- Try it -
Reproduce the listing that follows with no differences at all.

☆ ☆ ☆ ☆

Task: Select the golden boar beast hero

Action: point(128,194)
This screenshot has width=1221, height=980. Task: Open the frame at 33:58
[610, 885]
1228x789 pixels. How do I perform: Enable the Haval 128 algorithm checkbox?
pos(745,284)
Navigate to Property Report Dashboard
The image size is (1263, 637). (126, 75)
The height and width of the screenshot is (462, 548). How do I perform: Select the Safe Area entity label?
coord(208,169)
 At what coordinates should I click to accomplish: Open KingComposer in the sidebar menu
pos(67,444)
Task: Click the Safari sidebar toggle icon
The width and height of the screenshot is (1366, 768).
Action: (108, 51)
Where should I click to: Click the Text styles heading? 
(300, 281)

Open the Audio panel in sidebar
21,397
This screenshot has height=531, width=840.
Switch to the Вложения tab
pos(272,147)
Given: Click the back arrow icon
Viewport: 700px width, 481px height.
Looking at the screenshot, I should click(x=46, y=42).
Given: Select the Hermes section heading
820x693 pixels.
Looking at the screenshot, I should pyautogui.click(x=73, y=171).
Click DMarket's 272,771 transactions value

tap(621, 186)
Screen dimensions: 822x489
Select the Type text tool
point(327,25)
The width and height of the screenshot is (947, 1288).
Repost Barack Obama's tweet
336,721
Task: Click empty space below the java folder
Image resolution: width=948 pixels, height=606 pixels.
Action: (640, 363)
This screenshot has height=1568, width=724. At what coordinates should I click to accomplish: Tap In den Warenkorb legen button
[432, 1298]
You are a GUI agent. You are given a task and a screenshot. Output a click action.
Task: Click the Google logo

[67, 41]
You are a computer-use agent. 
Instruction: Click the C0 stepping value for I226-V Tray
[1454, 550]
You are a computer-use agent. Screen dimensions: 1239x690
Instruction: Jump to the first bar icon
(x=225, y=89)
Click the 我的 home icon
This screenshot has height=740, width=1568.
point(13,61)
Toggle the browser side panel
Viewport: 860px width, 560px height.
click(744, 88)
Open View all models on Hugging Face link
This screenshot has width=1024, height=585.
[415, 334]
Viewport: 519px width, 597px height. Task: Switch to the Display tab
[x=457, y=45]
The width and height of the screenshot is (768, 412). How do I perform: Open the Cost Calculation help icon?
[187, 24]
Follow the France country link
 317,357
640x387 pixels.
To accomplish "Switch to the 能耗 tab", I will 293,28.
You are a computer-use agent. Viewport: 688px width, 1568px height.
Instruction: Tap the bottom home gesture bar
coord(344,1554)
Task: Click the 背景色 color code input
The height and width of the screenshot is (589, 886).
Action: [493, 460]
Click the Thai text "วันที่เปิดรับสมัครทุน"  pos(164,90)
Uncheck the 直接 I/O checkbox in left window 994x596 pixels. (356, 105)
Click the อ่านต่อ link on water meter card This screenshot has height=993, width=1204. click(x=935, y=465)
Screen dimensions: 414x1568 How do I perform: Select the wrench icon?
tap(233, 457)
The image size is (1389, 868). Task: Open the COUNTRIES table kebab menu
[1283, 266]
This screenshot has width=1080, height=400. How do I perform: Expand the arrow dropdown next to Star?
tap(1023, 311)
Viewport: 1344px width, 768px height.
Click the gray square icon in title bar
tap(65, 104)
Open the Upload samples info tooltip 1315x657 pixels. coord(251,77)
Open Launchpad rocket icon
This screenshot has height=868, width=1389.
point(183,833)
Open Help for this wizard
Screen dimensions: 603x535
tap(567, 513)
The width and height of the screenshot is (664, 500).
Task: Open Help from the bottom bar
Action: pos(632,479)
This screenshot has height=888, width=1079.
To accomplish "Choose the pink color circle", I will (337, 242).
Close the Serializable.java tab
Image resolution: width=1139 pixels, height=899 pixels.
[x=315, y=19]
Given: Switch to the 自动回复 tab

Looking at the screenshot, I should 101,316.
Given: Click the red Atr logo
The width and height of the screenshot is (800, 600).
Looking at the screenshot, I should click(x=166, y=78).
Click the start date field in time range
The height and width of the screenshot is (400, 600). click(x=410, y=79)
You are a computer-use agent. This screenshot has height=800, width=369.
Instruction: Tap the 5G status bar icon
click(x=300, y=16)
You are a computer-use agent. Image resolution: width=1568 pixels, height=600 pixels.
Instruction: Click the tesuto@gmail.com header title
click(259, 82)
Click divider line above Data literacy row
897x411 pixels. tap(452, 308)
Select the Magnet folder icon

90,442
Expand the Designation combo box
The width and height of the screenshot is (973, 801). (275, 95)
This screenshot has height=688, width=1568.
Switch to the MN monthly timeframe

☆ ☆ ☆ ☆

- Expected answer -
Task: Select the golden boar beast hero

Action: point(128,194)
This screenshot has width=1221, height=980. Task: Open the frame at 33:58
[610, 885]
1228x789 pixels. How do I perform: Enable the Haval 128 algorithm checkbox?
pos(745,284)
Navigate to Property Report Dashboard
The image size is (1263, 637). (126, 75)
The height and width of the screenshot is (462, 548). How do I perform: Select the Safe Area entity label?
coord(208,169)
 At what coordinates should I click to accomplish: Open KingComposer in the sidebar menu
pos(67,444)
Task: Click the Safari sidebar toggle icon
The width and height of the screenshot is (1366, 768).
Action: (108, 51)
Where should I click to: Click the Text styles heading? 
(300, 281)

Open the Audio panel in sidebar
21,397
This screenshot has height=531, width=840.
Switch to the Вложения tab
pos(272,147)
Given: Click the back arrow icon
Viewport: 700px width, 481px height.
Looking at the screenshot, I should click(x=46, y=42).
Given: Select the Hermes section heading
820x693 pixels.
Looking at the screenshot, I should pyautogui.click(x=73, y=171).
Click DMarket's 272,771 transactions value

tap(621, 186)
Screen dimensions: 822x489
Select the Type text tool
point(327,25)
The width and height of the screenshot is (947, 1288).
Repost Barack Obama's tweet
336,721
Task: Click empty space below the java folder
Image resolution: width=948 pixels, height=606 pixels.
Action: (640, 363)
This screenshot has height=1568, width=724. At what coordinates should I click to accomplish: Tap In den Warenkorb legen button
[432, 1298]
You are a GUI agent. You are given a task and a screenshot. Output a click action.
Task: Click the Google logo

[67, 41]
You are a computer-use agent. 
Instruction: Click the C0 stepping value for I226-V Tray
[1454, 550]
You are a computer-use agent. Screen dimensions: 1239x690
Instruction: Jump to the first bar icon
(x=225, y=89)
Click the 我的 home icon
This screenshot has height=740, width=1568.
point(13,61)
Toggle the browser side panel
Viewport: 860px width, 560px height.
click(744, 88)
Open View all models on Hugging Face link
This screenshot has width=1024, height=585.
[415, 334]
Viewport: 519px width, 597px height. Task: Switch to the Display tab
[x=457, y=45]
The width and height of the screenshot is (768, 412). How do I perform: Open the Cost Calculation help icon?
[187, 24]
Follow the France country link
 317,357
640x387 pixels.
To accomplish "Switch to the 能耗 tab", I will 293,28.
You are a computer-use agent. Viewport: 688px width, 1568px height.
Instruction: Tap the bottom home gesture bar
coord(344,1554)
Task: Click the 背景色 color code input
The height and width of the screenshot is (589, 886).
Action: [493, 460]
Click the Thai text "วันที่เปิดรับสมัครทุน"  pos(164,90)
Uncheck the 直接 I/O checkbox in left window 994x596 pixels. (356, 105)
Click the อ่านต่อ link on water meter card This screenshot has height=993, width=1204. click(x=935, y=465)
Screen dimensions: 414x1568 How do I perform: Select the wrench icon?
tap(233, 457)
The image size is (1389, 868). Task: Open the COUNTRIES table kebab menu
[1283, 266]
This screenshot has width=1080, height=400. How do I perform: Expand the arrow dropdown next to Star?
tap(1023, 311)
Viewport: 1344px width, 768px height.
Click the gray square icon in title bar
tap(65, 104)
Open the Upload samples info tooltip 1315x657 pixels. coord(251,77)
Open Launchpad rocket icon
This screenshot has height=868, width=1389.
point(183,833)
Open Help for this wizard
Screen dimensions: 603x535
tap(567, 513)
The width and height of the screenshot is (664, 500).
Task: Open Help from the bottom bar
Action: pos(632,479)
This screenshot has height=888, width=1079.
To accomplish "Choose the pink color circle", I will (337, 242).
Close the Serializable.java tab
Image resolution: width=1139 pixels, height=899 pixels.
[x=315, y=19]
Given: Switch to the 自动回复 tab

Looking at the screenshot, I should 101,316.
Given: Click the red Atr logo
The width and height of the screenshot is (800, 600).
Looking at the screenshot, I should click(x=166, y=78).
Click the start date field in time range
The height and width of the screenshot is (400, 600). click(x=410, y=79)
You are a computer-use agent. This screenshot has height=800, width=369.
Instruction: Tap the 5G status bar icon
click(x=300, y=16)
You are a computer-use agent. Image resolution: width=1568 pixels, height=600 pixels.
Instruction: Click the tesuto@gmail.com header title
click(259, 82)
Click divider line above Data literacy row
897x411 pixels. tap(452, 308)
Select the Magnet folder icon

90,442
Expand the Designation combo box
The width and height of the screenshot is (973, 801). (275, 95)
This screenshot has height=688, width=1568.
Switch to the MN monthly timeframe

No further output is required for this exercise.